WORK REQUIRED >> Would you please output the lines from the one holding "Screen dimensions: 768x634" to the end of the entries, exactly and with no others?
--- START ---
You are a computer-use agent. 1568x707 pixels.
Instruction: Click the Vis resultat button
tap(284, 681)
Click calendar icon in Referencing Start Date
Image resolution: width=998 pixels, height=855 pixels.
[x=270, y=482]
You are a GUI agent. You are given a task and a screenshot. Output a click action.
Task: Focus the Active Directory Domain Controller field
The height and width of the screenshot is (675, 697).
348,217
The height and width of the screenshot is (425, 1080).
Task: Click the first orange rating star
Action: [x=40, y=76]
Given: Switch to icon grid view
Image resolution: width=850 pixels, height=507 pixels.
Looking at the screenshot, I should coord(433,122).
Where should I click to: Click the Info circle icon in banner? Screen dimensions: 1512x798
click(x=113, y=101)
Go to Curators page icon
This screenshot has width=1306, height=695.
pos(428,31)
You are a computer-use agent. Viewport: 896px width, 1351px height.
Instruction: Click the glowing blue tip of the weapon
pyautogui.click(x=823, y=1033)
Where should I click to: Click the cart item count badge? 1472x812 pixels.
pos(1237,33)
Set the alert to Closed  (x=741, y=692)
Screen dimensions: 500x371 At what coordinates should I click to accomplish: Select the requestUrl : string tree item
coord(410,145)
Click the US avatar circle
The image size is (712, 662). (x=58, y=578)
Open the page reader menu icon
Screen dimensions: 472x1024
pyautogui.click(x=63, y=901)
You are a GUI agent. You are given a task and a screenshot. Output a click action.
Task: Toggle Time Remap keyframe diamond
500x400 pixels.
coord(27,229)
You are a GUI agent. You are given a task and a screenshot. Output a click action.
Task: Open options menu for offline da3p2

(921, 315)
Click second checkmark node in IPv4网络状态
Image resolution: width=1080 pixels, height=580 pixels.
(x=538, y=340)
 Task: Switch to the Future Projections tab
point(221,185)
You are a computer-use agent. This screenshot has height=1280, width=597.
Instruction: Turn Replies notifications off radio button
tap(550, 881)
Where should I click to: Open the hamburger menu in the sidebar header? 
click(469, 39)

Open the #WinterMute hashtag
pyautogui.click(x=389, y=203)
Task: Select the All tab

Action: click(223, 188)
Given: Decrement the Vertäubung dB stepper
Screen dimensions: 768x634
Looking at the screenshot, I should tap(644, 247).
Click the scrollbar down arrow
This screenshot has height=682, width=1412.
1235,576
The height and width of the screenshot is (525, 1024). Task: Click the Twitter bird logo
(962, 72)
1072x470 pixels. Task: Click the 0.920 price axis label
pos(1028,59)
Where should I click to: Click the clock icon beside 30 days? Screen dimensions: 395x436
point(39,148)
--- END ---
ANSWER BOX >>
Screen dimensions: 768x634
Looking at the screenshot, I should tap(644, 247).
Click the scrollbar down arrow
This screenshot has height=682, width=1412.
1235,576
The height and width of the screenshot is (525, 1024). Task: Click the Twitter bird logo
(962, 72)
1072x470 pixels. Task: Click the 0.920 price axis label
pos(1028,59)
Where should I click to: Click the clock icon beside 30 days? Screen dimensions: 395x436
point(39,148)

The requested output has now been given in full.